Based on the news report, the Singapore parent has selling shareholders who are resident of US, Mauritius and India. Given that the value of the Singapore entity is most likely to be substantially derived from India, a question that naturally arises is , whether such a transfer of shares would be liable to tax in India ?
Clearly, if one were to look at the provision of the Income Tax Act, in the event the value of the Singapore parent is substantially derived from India, the shares of such entity would be treated as a capital asset situated in India, and transfer of such shares of the Singapore entity would be taxable in India under the Indian Income-Tax Act, both for the resident as well as non-resident shareholders.
If one were to evaluate the taxation impact on such transfer, it would be as under : –
Tax on shares sold by Indian shareholders
As per Section 5 of the Indian Income-Tax Act, Indian residents are liable to pay tax on their global income. Thus, any gain arising to the resident shareholders, from sale of stake in Singapore entity , would be entirely taxable in India, provided they had direct ownership in the Singapore parent. Due to lack of any information on this account, it may be difficult to comment, if the Indian shareholders held shares in the Singapore parent indirectly, in which case, the tax implications , may vary.

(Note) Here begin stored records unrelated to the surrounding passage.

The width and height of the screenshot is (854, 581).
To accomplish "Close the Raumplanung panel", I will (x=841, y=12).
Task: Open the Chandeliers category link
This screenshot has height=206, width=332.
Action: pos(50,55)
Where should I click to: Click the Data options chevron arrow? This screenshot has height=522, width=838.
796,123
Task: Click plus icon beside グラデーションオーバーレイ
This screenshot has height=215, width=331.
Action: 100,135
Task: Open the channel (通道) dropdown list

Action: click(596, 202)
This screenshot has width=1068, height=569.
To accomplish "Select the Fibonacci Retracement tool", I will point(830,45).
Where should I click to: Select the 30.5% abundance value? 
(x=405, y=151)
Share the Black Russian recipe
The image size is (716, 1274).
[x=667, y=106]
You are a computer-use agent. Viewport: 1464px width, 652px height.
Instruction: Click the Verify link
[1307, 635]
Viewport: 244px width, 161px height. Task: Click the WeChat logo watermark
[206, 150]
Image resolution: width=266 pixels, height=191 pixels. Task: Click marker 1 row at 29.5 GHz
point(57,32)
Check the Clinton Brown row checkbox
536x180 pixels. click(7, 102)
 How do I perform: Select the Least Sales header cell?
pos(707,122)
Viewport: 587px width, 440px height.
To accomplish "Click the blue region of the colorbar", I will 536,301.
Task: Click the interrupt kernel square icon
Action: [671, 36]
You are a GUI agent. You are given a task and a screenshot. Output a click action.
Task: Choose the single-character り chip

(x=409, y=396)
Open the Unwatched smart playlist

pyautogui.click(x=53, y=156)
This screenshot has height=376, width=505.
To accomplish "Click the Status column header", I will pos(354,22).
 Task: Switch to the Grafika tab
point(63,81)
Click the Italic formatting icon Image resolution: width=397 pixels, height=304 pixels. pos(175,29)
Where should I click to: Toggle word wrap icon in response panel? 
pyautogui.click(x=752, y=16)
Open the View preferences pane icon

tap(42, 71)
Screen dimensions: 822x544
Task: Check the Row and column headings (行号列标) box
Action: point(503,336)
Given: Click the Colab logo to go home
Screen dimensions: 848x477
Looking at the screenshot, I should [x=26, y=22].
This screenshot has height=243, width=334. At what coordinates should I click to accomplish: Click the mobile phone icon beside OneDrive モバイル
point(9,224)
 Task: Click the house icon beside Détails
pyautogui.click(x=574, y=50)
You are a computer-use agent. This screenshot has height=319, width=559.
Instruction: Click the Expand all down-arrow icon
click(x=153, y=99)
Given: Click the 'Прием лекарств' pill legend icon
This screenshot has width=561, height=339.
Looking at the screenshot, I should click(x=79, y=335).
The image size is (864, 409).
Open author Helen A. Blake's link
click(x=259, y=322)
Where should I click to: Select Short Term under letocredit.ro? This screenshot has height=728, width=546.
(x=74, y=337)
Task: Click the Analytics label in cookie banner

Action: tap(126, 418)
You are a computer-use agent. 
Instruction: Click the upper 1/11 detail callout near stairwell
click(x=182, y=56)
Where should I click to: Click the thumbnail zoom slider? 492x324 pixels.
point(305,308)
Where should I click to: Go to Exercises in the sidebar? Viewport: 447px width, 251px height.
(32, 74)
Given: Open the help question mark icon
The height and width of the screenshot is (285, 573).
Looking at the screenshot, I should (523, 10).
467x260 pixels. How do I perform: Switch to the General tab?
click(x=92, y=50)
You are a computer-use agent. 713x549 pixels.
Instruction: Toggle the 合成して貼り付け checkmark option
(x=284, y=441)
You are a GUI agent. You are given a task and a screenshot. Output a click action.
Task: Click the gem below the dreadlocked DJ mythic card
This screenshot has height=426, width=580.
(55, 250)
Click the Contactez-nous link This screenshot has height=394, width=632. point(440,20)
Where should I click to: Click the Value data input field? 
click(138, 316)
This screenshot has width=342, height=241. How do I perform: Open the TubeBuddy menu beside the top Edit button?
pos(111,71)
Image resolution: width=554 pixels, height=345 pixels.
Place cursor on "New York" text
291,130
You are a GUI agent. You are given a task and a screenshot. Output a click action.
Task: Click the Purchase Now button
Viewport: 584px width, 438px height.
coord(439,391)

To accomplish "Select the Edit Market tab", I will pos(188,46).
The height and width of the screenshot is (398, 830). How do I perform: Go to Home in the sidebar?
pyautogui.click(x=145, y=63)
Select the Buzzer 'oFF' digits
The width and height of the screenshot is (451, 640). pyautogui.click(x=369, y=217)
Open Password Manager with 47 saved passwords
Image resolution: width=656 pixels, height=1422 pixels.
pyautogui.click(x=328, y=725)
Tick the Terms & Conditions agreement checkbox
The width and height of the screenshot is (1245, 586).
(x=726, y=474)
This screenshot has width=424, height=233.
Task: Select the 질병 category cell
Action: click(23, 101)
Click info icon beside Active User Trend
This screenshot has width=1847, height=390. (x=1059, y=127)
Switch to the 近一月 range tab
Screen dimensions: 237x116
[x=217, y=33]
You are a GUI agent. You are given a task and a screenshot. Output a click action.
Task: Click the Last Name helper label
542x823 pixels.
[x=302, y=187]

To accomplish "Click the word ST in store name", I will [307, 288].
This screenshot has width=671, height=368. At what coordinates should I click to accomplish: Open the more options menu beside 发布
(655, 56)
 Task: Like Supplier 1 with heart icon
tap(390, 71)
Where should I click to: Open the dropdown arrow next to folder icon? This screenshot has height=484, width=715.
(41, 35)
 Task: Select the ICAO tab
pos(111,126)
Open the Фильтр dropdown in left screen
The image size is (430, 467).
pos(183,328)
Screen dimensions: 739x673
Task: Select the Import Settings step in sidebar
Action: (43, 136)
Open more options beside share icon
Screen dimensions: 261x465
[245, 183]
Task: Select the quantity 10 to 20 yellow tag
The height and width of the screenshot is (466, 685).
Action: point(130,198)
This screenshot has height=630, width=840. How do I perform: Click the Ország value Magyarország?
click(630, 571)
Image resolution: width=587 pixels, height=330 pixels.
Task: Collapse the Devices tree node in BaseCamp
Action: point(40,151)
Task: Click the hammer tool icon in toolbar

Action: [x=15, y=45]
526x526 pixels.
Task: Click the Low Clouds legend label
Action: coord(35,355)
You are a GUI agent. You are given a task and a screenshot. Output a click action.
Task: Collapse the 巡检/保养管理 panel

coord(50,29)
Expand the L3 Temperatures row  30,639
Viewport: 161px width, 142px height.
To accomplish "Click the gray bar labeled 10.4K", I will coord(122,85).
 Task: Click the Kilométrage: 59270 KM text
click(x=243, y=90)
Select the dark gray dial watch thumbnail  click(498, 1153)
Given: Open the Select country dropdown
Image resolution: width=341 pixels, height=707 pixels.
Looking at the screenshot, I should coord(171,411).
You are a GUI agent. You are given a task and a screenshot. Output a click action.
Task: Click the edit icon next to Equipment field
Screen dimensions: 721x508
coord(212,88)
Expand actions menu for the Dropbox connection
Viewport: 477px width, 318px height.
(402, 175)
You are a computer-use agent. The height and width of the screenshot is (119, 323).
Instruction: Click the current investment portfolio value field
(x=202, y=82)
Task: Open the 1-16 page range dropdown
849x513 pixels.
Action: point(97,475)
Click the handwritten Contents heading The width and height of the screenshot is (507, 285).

Since India does not have any Controlled Foreign Corporation regulations, in case the shares are held through an Intermediary Holding company, the same may not be taxable in India.
Tax on Shares sold by foreign investors
Given that the transfer of shares of a foreign company, which derives its substantial value from India would be taxable in India under the domestic tax laws, the taxability of foreign shareholders would also need to be looked at from the perspective of the Treaty between India and their country of residence. In this case, based on new reports and public information, it seems that the foreign investors, are registered in USA and Mauritius.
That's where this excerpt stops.